**Выбранный отрывок**.
_ _ _ _

Да и не могло быть иначе.

Эти удачники насквозь пропитывались карьеризмом. В самом начале карьеры они должны были сделать рискованный скачок – своего рода salto mortale, – такое трудное дело подвижничества, на которое решаются с великим страхом и люди умудрённые опытами жизни в старости: это принятие великого иноческого пострижения с клятвенным отречением от мирских благ и, конечно, от карьеризма.

Пройти эту процедуру едва ли легко и легкомысленному юношеству, как бы ни поднимало его разное мечтательное увлечение – и ему при этом неизбежно приходится много передумать тяжёлых дум и много потрудиться над обработкой и податливой, способной на все компромиссы выгодные в удобном достижении себе того, от чего отрекался клятвенно при пострижении.

И удачники, по-видимому, благополучно всё это проходят. Но здесь уже в них закладывается прочное и глубокое начало той нравственной язвы, которая, иссушая благотворные начала христианской любви, развивала самолюбие – эгоизм, и благую совесть обрабатывала в лукавую, доводя часто и до совести сожжённой, по выражениям апостольским.

Эта язва, как болезнь, не могла не производить в них внутренних страданий, по свойству язвы, каковые страдания не во спасение терпят, а в карьеристском мечтании о благоприятном исходе к вожделенному.

А ввиду благоприятного исхода неизбежно было проходить тяжёлую процедуру всех видов грешного человекоугодия – ухаживания, низкопоклонства, пресмыкательства, раболепства и всяческого лакейства; и на этом грязном пути привыкать к его грязи в постыдном равнодушии к добру и злу, но неравнодушии к одной своей карьере. Последнее злокачество до того бывает напряжённо, что всякий удачник чутко следит и зорко сторожит за всеми моментами, где чуется повышение, отличие, награды, чтобы не прозевать, и почасту в тайне проливать горькие слёзы, если обошли, а почти постоянно в страхе, как бы чем не обошли.

Находясь в такой удушливой атмосфере и проделывая постоянно разную опасную эквилибристику, можно ли не искалечиться нравственно, когда удаётся подняться на высоту и очутиться среди безответственных подчинённых, от которых приятно встречать низкопоклонство, раболепство. А известно, что нет хуже господина из вчерашнего раба. И если возмутительно рабство перед властями мирскими, то неизмеримо возмутительнее видеть рабство перед владыками духовными.

В Казанской академии, самой младшей из других академий, в продолжение многих лет от начала было очень немного студентов – не более 60 на обоих курсах, по 30 в каждом.

_ _ _ _

**Исходные данные**.
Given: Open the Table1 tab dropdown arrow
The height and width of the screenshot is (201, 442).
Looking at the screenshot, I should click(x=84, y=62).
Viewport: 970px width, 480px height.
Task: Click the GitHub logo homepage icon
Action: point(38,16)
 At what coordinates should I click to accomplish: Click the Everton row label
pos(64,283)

_ _ _ _

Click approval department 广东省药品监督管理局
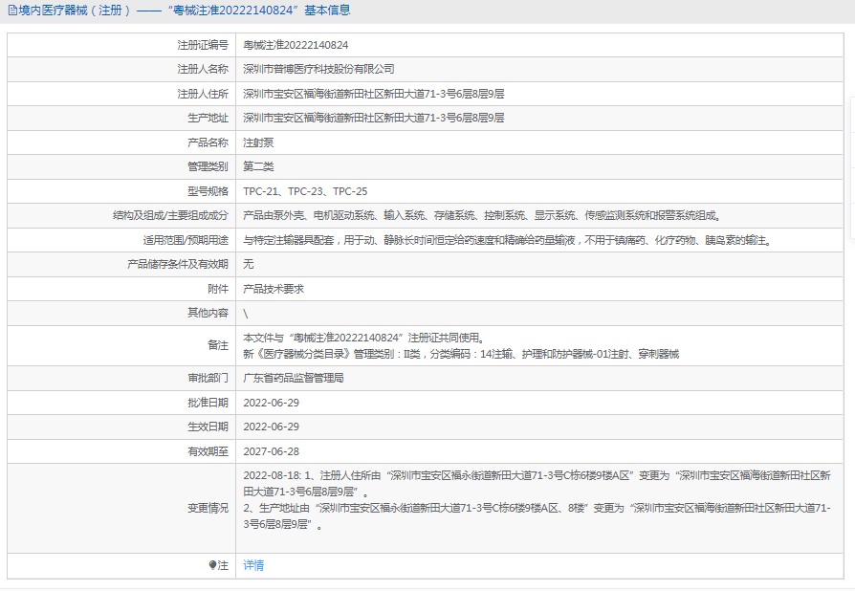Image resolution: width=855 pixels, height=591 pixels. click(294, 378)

_ _ _ _

**Задание 1**.
Извлеките из отрывка о карьеризме монашествующих фрагмент, который начинается словами «Да и не могло» и продолжается вплоть до слов «клятвенно при пострижении.» включительно.
**Задание 2**.
Допишите, что идет дальше в отрывке о карьеризме монашествующих после его последнего предложения.
Данные приводятся отдельно и к отрывку о карьеризме монашествующих не относятся.

**Поле ответа 1**.
Да и не могло быть иначе.

Эти удачники насквозь пропитывались карьеризмом. В самом начале карьеры они должны были сделать рискованный скачок – своего рода salto mortale, – такое трудное дело подвижничества, на которое решаются с великим страхом и люди умудрённые опытами жизни в старости: это принятие великого иноческого пострижения с клятвенным отречением от мирских благ и, конечно, от карьеризма.

Пройти эту процедуру едва ли легко и легкомысленному юношеству, как бы ни поднимало его разное мечтательное увлечение – и ему при этом неизбежно приходится много передумать тяжёлых дум и много потрудиться над обработкой и податливой, способной на все компромиссы выгодные в удобном достижении себе того, от чего отрекался клятвенно при пострижении.

**Поле ответа 2**.
Несмотря на это число, почти в каждый курс оказывалось по одному и по два монаха, поступавших в монашество во время учения, или вслед за окончанием его. И все они, за исключением одного, были тамбовские, по месту происхождения.

Это обстоятельство объясняли в академии тем, что у тамбовских студентов состоял при академии бакалавр и помощник инспектора земляк иеромонах Вениамин, о котором была речь выше; к нему, как земляку, тамбовские студенты ходили в гости – пить чай, которым он радушно их угощал, а при этом имел обыкновение тонко, беседой, располагать их и к монашеству – в этом он находил особое удовольствие.

Благодаря этому влиянию на тамбовских студентов и стали смотреть все, как на кандидатов в монашество, и поговаривали об этом в насмешливом тоне, – надо заметить, что всё тогдашнее академическое монашество не пользовалось репутацией у корпорации наставников – не монахов. Последние недружелюбно относились к своим товарищам-монахам, подозревали их в лукавстве и говорили дурно, мало чем стесняясь. Особенно глумились над монашеским карьеризмом.

Это всё знали студенты и составляли о монашестве все невыгодные понятия, теряя всякое к нему расположение.

Обучаясь на младшем курсе, я и мой земляк товарищ Дубровский нередко ходили к Вениамину; жил он в одном корпусе со студентами в нижнем этаже, и часто слышали от него душеспасительные беседы. Но они не производили на нас ожидаемого им влияния, и он от того становился всё менее и менее к нам расположенным.

Общий антимонашеский дух, бывший в это время уже в силе и у студентов, парализовал возможные в нас поползновения к монашеству, при тонких и искусных склонениях к тому. Да и в натуре своей в нас не было ничего подходящего. Мы были юноши с кипучей кровью, помышлявшие более всего о том, как бы поскорее по окончании учения жениться – да на хорошенькой – по любви.